YOUR TASKS =>
• 1. List each number written in digits in Dumont's answers in the DJ interview, giving each one only once.
• 2. Pick up the DJ interview where it stops and continue it.

READING PASSAGE =>
..........

DJ Times: How’s that?

Dumont: The good DJs can go into a 200-capacity club and into a 30,000-capacity festival and do the same, but with a completely different set. It’s that understanding. You can play a song in Ibiza and it’ll get a massive reaction; you play it in New York and no one likes it. It fascinates me. I thought a lot of the music I play in Europe wouldn’t have gotten as good a response in America, but it does. I’ve played many venues in the U.S. now that are equal to my favorite venues in Europe. My favorite club in the U.S. is Output in New York. It reminds me of Fabric’s heyday in 2008.

DJ Times: What’s your thought process in the programming of your sets?

Dumont: The first 20 minutes, I will play quite safe. After 20 minutes, I will throw a curveball. Sometimes it reacts, sometimes it doesn’t. If it reacts, then the set goes along a different fork in the road, maybe a heavier, maybe more vocal-based. If that reacts, then it’s a permutation that has infinite results. That’s something I’ve done over 10 years that has tended to work for me. If I don’t throw those curveballs, things get boring very quickly. If you are eclectic and abstract from the start, especially for what I’m known for and the music I come from, that goes over a lot of people’s heads. My favorite set is when I am playing music that nobody knows and people want to know what that music is. I haven’t had a night like that in a long, long time.

..........

DATA SEGMENT =>
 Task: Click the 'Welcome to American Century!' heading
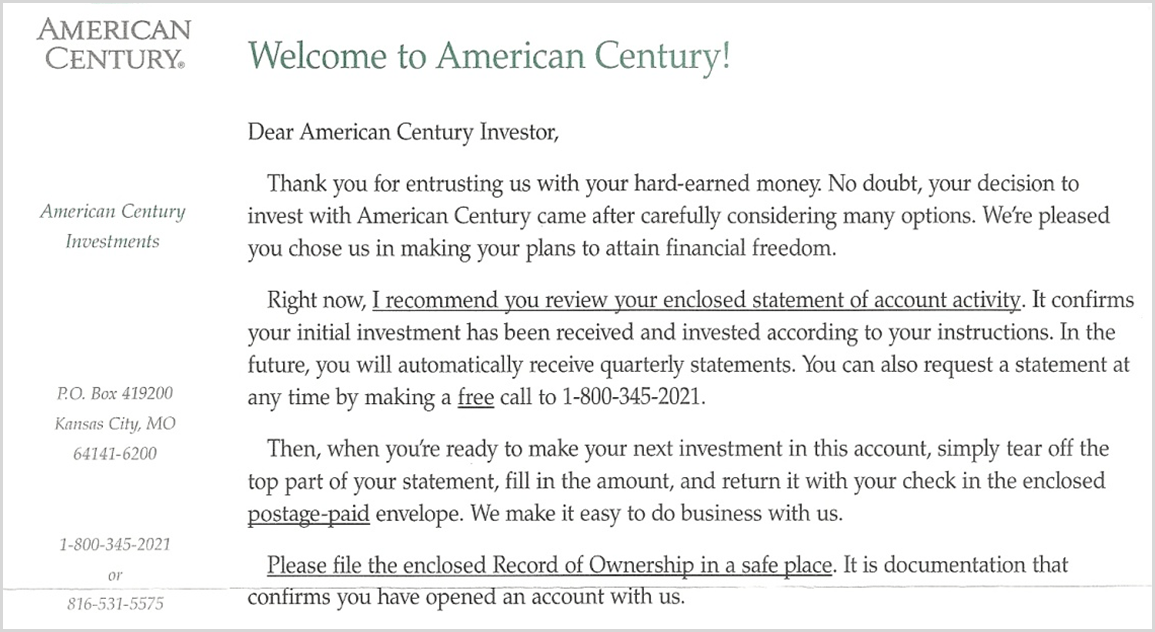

..........

WRITTEN ANSWERS =>
• 1. 200, 30,000, 2008, 20, 10

• 2.
DJ Times: Were you a fan like that?

Dumont: What got me into DJing and the culture is when I used to go and see DJs and you would go up and ask what’s that song they’re playing. There used to be a lot more respect in the sense that if that person is up there DJing, they must be good enough and they obviously earned the right to be there. I would never have the audacity to tell the DJ what to play. That’s the most arrogant thing. The culture now is the crowd telling you what songs to play. That’s dangerous. The respect for a good DJ is gone. I don’t think that’s a reflection of dance music, it’s a reflection of culture as a whole, that everything is so accessible and can be personalized.

DJ Times: What were your original forays into DJs, dance music, and club culture?

Dumont: Going out and seeing a lot of local DJs in the northwest of London where I grew up, then going more into London and having access to a larger range of DJs. I remember being 18-years old and in the crowd for DJs like Roger Sanchez, DJ Sneak, and Armand Van Helden. My experience with club music wasn’t through YouTube and SoundCloud. It was by being there and seeing a great DJ doing what they do.

DJ Times: How did that inspire you?

Dumont: That encouraged me to get better at DJing. I had a local DJ gig at a bar down my road. That escalated to playing Fabric, one of the institutions of club music. I played for them for six years, four times a year. That was the real education I had as a DJ, playing at Fabric for so long and so regularly. The quality is so high in places like that, you have to really keep up, be technically great, and be able to read the crowd.

DJ Times: You had a residency at Sankeys Ibiza summer of 2014. How’s that different from other gigs?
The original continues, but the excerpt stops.